My mother and I have been having regular Sunday afternoon phone conversations for years now, and in the last few months we have turned them into a book club of sorts, which is just heavenly and makes me miss her all the more (we are currently on opposite sides of the North American continent.)
We assign ourselves chapters of some book or other and then we chat about what we read for part of our conversation.
We ran out of book ideas for the time being, so we’ve started in on the Bible.
Anyone familiar with me knows that I struggle with labels. I am a believer, but I don’t feel comfortable adopting any religion in particular.
Watching the documentary Journey into Buddhism yesterday, in which they travel throughout Asia and give commentary on Buddhist thought, history and tradition as they go, I alternated between reactions: on the one hand, ‘YES! This is exactly what I believe” as the narrator was talking; and on the other hand, “No, not so much,” when I see the visuals, the ornate temples, the gigantic statues of Buddha, basically, the culture. Fascinating, but doesn’t resonate.
It feels false to take on ideas with none of the background that goes with it.
Then I’m reading our assignment, my mother’s and mine, for this week: the first letter of John. I read in Chapter 4, beginning with verse 7, “Beloved, let us love one another, because love is of God; everyone who loves is begotten by God and knows God. Whoever is without love does not know God, for God is love. ”
Yes! So simple! God = Love. A rock to stand on. A declaration that I have no problem declaring allegiance to.
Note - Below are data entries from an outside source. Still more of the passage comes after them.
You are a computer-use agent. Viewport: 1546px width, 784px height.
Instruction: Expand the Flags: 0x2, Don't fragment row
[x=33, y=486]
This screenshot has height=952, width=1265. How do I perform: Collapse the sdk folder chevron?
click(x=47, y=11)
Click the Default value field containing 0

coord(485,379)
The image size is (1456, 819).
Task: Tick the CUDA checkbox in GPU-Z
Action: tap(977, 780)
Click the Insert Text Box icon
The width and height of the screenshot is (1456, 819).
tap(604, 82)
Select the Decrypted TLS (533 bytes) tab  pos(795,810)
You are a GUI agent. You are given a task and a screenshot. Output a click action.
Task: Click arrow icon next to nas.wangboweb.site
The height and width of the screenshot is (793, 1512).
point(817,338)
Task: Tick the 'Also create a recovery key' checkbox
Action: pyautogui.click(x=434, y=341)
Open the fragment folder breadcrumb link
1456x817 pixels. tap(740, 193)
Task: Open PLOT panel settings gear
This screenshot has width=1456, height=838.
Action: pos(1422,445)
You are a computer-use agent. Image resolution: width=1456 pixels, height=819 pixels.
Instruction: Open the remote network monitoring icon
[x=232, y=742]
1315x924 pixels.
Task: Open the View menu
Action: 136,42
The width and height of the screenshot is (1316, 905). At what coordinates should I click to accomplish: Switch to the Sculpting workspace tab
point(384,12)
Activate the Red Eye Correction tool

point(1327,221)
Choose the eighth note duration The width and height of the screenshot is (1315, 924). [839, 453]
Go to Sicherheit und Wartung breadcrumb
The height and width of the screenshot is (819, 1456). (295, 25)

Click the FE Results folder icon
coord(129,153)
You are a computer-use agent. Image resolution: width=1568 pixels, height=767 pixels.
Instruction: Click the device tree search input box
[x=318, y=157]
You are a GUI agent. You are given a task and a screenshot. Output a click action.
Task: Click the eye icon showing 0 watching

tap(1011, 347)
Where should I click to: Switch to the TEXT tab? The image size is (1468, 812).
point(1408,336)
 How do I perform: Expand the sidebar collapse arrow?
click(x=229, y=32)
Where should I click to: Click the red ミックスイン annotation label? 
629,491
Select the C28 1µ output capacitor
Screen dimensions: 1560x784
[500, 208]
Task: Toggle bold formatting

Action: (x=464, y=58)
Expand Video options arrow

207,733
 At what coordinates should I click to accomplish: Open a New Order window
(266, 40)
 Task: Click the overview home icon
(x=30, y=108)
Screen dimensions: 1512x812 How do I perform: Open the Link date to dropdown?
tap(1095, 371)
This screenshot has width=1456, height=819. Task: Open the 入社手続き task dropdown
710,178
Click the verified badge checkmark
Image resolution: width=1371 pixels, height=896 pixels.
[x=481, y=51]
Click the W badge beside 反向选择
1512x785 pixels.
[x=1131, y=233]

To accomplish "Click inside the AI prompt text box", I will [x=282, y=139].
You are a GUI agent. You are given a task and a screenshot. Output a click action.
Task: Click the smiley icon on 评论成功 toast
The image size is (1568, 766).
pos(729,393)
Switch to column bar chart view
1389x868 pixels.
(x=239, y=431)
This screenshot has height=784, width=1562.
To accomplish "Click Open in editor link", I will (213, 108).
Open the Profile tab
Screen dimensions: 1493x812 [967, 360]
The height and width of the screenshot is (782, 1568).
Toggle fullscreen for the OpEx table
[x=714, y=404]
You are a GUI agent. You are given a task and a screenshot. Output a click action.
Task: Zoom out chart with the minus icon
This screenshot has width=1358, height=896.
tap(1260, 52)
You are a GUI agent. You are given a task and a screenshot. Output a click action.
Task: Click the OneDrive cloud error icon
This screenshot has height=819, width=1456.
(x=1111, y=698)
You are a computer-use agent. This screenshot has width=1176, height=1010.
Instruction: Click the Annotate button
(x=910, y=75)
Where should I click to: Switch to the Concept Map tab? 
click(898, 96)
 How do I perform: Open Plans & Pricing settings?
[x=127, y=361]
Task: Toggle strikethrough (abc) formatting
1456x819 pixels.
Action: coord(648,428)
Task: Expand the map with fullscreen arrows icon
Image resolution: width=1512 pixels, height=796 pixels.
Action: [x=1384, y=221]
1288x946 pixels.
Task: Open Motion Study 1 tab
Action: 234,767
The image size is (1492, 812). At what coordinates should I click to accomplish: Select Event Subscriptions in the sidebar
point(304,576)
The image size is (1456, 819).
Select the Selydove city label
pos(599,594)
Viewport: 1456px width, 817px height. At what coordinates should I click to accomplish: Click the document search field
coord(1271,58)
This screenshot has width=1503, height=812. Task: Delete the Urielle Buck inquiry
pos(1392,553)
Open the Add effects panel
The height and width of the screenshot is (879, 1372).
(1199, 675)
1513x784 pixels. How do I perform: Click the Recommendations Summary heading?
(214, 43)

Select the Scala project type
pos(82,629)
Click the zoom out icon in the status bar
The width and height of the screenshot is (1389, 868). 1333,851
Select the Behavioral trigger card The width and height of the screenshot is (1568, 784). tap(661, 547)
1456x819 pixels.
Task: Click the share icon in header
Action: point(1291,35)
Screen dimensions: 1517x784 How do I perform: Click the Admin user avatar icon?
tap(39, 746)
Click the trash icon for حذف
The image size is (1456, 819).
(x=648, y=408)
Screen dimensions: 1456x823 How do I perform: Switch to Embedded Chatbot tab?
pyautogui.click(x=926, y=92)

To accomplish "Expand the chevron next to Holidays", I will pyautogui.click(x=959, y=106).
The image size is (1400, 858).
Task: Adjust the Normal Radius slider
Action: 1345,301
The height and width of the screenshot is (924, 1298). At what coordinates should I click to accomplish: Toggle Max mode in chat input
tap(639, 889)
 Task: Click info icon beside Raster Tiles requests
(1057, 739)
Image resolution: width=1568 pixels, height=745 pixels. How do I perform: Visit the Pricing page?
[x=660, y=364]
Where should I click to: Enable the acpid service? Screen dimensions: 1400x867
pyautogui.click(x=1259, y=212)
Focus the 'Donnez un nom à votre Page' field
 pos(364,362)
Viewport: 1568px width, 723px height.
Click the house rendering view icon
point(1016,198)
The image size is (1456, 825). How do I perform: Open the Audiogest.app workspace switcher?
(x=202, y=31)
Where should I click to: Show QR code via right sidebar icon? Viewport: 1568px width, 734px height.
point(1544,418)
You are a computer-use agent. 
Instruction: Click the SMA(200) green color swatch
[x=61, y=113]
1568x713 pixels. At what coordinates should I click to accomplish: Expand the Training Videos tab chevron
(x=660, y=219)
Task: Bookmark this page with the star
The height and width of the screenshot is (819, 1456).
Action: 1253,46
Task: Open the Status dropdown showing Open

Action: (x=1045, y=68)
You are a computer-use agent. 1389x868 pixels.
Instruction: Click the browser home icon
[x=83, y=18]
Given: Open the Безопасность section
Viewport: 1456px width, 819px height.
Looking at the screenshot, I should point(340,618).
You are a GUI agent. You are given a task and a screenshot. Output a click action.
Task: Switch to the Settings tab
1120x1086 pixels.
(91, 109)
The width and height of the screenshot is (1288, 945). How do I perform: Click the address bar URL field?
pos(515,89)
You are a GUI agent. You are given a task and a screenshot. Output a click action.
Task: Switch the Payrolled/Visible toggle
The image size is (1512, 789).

Further, verse 18, “There is no fear in love, but perfect love drives out fear because fear has to do with punishment, and so one who fears is not yet perfect in love.”
Fear is something I struggle with moment by moment, and here is a way out! Rather than compounding the fear, as I’ve heard “Christians” do so often, the goal is to be free from fear, just as the Buddha says it is possible to be free from suffering. Life will still be difficult, there will still be pain, but we don’t have to suffer or be fearful.
“Put aside all doubt and meditate on the pure and holy nature of the regarder of the cries of the world.”
Perhaps my desperation for a label is my doubt that what I believe has no value or truth unless it has a pre-printed sticker on it, unless I can hide among a group of people or take refuge in their building.
For now I stand with my mother, who knows exactly the label she feels comfortable with, and who accepts me without one.